日医工 武田テバの一部後発品事業を買収
日医工は7月30日、武田テバファーマの後発医薬品事業の一部を買収すると発表した。買収するのは、後発品486品目の製造販売事業と製造受託事業で、2019年の売上高は319億5400万円。武田テバが指定する後発品24成分65品目とオーソライズド・ジェネリック、長期収載品は買収対象に含まない。日医工は買収を通じ、武田テバの高山工場(岐阜県高山市)とその従業員を獲得し、内製化と品質管理体制の強化を進める。買収額は非開示で、来年2月1日の買収完了を予定している。
大日本住友、糖尿病治療薬イメグリミンを申請
大日本住友製薬は7月30日、2型糖尿病治療薬イメグリミンを申請したと発表した。仏ポクセルが創製した同薬は、ミトコンドリアの機能を改善する新規作用機序を持っており、インスリン分泌不全とインスリン抵抗性の両方を改善すると期待される。海外では、戦略提携先の英ロイバント・サイエンシズの子会社メタバント・サイエンシズが、米国と欧州で臨床第3相(P3)試験を計画している。
「レンビマ」胸腺がんへの適応拡大申請
エーザイは7月30日、MSDと共同開発している抗がん剤「レンビマ」(一般名・レンバチニブ)について、切除不能な胸腺がんへの適応拡大を申請したと発表した。胸腺がんは国内患者数約140~200人の希少がん。申請のもととなった医師主導P2試験では、プラチナ製剤による治療歴のある患者に対する有効性が確認された。
日医工「アビガン」製造受託をとりやめ
日医工は7月30日、富士フイルム富山化学が新型コロナウイルス感染症(COVID-19)を対象に開発している抗インフルエンザウイルス薬「アビガン」(ファビピラビル)の受託製造をとりやめると発表した。富士フイルムの増産体制を考慮し、協議の上で決定した。日医工が受託製造をとりやめても、日本政府が目標とする備蓄量を満たすための供給に影響はないという。

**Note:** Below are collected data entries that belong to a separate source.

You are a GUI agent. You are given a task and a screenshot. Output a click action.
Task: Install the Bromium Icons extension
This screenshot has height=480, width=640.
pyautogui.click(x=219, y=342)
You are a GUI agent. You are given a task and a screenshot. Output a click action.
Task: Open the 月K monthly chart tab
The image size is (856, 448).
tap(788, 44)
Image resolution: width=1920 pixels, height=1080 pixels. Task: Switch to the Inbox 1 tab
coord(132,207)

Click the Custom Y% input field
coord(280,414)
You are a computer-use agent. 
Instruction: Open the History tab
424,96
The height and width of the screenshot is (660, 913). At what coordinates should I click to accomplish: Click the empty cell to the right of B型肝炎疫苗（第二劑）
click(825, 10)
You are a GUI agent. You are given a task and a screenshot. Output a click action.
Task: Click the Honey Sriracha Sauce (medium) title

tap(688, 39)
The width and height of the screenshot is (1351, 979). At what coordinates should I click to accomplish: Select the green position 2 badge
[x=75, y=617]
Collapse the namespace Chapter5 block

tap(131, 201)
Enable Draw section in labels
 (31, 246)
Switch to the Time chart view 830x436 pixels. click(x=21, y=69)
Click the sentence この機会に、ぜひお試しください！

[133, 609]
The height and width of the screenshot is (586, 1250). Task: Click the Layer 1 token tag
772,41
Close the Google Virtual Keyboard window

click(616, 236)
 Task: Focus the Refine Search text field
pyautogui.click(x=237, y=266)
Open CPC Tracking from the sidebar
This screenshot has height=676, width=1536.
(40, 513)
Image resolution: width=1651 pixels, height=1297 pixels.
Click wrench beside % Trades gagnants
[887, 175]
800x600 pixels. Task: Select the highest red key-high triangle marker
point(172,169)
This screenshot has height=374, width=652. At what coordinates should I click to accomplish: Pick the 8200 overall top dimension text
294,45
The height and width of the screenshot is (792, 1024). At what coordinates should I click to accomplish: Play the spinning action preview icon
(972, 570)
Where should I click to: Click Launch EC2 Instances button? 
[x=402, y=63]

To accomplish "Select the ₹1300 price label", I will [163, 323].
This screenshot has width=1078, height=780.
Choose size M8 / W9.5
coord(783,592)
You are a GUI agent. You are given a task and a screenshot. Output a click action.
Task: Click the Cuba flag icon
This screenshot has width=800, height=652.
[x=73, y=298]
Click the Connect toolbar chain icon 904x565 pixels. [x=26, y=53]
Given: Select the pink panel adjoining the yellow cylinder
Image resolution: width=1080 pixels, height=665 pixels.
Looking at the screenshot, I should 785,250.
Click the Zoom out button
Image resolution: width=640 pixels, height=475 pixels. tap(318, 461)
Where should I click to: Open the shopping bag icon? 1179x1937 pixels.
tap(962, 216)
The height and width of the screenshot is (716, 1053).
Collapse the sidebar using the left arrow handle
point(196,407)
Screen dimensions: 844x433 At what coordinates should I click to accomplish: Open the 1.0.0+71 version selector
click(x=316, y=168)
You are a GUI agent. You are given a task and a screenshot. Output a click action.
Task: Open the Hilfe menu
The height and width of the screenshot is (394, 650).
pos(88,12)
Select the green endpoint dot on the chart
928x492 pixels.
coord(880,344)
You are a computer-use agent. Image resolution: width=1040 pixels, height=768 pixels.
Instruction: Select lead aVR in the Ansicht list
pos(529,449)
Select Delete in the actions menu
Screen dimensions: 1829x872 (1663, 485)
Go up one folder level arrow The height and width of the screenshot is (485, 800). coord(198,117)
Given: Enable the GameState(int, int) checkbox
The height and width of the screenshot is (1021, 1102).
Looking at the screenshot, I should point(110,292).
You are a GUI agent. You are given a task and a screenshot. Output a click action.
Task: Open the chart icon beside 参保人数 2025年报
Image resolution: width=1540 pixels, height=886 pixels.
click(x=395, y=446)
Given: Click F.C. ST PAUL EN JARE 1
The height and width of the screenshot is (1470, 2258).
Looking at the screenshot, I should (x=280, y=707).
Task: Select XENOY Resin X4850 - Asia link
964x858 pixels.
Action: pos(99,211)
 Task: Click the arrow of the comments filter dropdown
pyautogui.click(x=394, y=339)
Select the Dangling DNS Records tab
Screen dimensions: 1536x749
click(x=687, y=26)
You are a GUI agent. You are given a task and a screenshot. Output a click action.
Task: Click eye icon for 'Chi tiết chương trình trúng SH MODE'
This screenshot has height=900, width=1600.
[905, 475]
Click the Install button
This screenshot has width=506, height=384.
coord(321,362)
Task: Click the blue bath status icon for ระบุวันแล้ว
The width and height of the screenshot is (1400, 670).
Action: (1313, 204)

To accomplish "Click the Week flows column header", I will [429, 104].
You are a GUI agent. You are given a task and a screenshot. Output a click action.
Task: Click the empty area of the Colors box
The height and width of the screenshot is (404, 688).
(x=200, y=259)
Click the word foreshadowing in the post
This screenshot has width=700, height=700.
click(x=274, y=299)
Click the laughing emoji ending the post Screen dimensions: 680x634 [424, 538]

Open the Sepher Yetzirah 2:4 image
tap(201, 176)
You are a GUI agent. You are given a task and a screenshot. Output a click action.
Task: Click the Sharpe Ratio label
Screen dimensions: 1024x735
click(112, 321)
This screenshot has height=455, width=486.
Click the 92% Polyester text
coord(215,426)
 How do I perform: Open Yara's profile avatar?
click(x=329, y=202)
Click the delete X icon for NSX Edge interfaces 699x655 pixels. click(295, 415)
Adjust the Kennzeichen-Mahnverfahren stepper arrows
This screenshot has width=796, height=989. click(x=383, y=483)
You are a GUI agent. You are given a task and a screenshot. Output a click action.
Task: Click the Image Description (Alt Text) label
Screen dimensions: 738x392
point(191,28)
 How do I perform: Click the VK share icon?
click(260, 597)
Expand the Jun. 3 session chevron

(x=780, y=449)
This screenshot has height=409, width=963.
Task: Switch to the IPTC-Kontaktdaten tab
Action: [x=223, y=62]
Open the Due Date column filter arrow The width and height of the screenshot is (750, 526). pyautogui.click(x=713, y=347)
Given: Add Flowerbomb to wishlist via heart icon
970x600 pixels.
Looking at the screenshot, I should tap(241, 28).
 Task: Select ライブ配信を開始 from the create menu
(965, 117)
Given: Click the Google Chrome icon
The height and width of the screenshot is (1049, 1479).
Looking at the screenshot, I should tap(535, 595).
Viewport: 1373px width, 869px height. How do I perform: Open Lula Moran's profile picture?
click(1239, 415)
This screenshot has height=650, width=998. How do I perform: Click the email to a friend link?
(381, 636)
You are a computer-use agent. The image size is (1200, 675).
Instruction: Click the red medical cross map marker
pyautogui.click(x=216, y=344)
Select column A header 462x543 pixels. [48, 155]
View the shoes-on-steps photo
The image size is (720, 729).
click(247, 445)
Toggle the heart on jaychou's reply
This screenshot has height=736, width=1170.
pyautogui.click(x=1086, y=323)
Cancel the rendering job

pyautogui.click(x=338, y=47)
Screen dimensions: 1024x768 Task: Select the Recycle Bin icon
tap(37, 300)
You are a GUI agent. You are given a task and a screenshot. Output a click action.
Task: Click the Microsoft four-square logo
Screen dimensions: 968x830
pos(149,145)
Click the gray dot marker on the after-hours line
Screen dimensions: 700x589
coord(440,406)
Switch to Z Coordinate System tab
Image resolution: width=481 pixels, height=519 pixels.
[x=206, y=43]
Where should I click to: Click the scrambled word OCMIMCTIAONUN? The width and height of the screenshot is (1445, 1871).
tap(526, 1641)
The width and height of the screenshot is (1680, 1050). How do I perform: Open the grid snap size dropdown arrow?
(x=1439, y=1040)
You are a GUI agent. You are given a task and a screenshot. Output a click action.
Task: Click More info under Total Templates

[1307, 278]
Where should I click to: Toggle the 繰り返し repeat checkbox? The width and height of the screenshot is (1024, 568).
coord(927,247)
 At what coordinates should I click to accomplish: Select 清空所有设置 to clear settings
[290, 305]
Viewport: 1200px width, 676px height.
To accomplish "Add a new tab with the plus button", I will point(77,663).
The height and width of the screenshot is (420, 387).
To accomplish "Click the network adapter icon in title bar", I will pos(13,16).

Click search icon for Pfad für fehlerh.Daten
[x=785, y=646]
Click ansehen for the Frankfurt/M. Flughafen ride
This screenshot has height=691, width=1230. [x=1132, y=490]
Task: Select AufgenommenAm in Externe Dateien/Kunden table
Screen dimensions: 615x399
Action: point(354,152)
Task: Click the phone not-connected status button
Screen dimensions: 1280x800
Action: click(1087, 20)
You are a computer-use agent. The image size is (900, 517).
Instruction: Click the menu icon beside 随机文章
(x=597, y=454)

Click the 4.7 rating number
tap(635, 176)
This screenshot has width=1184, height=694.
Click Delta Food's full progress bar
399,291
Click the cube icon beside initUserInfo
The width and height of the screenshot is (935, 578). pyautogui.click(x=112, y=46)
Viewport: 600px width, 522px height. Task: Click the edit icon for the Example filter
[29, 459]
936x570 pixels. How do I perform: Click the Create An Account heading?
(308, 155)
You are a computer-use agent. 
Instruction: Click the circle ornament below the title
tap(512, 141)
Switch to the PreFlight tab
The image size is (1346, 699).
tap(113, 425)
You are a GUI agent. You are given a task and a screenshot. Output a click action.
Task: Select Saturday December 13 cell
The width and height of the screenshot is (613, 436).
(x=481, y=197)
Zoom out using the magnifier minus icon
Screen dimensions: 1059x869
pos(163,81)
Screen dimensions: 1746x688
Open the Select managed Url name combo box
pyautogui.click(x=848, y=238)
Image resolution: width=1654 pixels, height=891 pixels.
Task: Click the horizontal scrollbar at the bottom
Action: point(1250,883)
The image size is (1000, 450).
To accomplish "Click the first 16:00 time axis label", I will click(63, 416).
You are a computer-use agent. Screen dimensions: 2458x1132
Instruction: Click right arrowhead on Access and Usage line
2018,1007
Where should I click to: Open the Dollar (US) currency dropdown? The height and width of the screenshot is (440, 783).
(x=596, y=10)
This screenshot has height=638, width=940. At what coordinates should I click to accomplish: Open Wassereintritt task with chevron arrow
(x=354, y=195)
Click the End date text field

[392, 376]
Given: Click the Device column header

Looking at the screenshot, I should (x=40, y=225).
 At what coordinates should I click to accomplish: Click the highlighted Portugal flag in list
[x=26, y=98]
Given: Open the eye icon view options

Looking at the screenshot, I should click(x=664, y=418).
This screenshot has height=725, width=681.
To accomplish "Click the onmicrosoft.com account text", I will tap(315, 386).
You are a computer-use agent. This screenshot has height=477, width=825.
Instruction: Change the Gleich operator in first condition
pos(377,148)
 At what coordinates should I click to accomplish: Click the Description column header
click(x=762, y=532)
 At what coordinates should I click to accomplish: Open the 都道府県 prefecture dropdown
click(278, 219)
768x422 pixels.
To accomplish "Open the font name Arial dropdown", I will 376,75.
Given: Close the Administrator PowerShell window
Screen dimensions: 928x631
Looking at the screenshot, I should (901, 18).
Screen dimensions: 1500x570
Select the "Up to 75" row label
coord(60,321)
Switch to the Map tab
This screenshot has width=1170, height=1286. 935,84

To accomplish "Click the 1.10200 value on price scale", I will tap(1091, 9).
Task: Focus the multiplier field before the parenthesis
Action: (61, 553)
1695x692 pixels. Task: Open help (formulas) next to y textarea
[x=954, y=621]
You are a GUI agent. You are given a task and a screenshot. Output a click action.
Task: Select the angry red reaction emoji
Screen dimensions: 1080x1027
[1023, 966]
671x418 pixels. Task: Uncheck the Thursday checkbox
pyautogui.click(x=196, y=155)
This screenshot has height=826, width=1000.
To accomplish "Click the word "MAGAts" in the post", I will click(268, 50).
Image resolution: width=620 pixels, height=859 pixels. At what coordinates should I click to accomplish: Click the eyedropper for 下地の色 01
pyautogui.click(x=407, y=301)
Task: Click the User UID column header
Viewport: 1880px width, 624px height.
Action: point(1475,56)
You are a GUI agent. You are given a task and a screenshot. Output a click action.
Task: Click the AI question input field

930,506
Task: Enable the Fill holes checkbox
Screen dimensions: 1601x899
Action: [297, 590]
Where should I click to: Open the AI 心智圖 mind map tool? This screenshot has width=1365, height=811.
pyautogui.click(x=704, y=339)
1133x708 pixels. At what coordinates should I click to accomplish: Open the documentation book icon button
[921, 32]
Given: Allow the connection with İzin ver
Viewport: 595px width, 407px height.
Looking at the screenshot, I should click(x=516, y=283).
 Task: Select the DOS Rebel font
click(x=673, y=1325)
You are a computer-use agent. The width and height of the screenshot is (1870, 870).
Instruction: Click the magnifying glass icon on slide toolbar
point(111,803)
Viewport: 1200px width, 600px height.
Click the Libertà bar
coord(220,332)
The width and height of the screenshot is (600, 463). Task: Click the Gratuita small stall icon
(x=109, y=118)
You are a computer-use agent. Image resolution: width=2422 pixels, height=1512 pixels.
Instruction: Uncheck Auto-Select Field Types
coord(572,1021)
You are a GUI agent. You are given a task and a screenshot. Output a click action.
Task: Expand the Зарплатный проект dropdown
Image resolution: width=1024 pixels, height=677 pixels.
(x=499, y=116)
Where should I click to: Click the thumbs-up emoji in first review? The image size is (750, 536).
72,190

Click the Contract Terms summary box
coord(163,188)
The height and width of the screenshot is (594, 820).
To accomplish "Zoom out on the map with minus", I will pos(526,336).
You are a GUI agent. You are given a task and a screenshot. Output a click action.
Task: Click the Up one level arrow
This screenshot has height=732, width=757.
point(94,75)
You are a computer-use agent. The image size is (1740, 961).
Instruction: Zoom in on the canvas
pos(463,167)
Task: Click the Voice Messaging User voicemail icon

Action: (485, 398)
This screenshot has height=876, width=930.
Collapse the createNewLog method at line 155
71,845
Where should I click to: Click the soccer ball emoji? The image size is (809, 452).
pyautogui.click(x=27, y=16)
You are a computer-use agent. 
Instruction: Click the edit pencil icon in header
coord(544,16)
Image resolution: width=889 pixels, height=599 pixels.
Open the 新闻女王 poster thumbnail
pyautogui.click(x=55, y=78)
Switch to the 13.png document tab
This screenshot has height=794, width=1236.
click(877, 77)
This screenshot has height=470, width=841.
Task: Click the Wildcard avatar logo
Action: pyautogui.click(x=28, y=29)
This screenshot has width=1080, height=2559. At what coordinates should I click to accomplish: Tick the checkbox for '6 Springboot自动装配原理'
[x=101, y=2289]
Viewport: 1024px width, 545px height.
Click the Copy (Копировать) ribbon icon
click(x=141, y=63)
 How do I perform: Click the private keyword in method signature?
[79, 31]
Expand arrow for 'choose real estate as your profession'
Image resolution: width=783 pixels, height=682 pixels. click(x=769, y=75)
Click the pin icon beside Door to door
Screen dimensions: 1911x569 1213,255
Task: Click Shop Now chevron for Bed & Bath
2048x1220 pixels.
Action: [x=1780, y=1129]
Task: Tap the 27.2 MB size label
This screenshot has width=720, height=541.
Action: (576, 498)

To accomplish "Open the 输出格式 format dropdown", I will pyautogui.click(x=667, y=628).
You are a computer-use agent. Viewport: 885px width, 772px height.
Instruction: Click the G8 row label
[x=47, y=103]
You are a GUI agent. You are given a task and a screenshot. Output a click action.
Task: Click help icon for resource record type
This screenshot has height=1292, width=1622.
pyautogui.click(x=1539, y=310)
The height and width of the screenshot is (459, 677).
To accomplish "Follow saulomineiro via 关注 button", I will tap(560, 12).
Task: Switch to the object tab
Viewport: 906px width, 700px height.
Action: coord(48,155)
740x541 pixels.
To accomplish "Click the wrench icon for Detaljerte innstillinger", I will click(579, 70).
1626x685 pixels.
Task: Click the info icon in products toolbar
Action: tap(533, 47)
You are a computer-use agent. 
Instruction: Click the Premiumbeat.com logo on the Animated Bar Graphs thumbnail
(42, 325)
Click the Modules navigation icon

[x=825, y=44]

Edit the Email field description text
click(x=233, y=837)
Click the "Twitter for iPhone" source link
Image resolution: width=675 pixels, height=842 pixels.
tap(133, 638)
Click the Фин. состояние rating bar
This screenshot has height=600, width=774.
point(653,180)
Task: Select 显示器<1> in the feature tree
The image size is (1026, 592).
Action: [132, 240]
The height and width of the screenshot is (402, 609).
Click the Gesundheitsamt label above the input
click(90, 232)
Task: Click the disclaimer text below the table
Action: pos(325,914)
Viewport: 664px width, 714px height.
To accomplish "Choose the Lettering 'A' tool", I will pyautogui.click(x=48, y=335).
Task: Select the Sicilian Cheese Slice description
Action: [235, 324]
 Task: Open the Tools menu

日医工は今後、COVID-19対策として、治療薬の候補に挙がっている「フサン」「デカドロン」の安定供給に力を入れる。
大塚 片頭痛予防薬フレマネズマブを国内申請
大塚製薬は7月29日、片頭痛予防薬フレマネズマブを申請したと発表した。同薬はイスラエル・テバが創製した抗CGRP(カルシトニン遺伝子関連ペプチド)抗体で、大塚は17年に日本での独占開発・販売権を獲得。米欧では「Ajovy」の製品名で販売されている。抗CGRP抗体としては、日本イーライリリーも今年1月にgalcanezumabを片頭痛の予防適応で申請した。
決算
協和キリン(2020年1~6月期、7月30日発表)
売上高1578億1900万円(前年同期比4.2%増)、コア営業利益344億7900万円(7.2%増)。海外で「クリースビータ」が拡大し増収増益となった。国内は、薬価引き下げとバイオシミラーの影響を受けた腎性貧血治療薬「ネスプ」が91.4%の売り上げ減で、全体でも9.2%の減収となった。2020年12月期通期の予想は売上高3130億円(従来予想比140億円減)、コア営業利益600億円(50億円減)に下方修正。ネスプのオーソライズド・ジェネリックが計画を下回る水準で推移しているほか、新型コロナウイルス感染症拡大が長期化することも織り込んだ。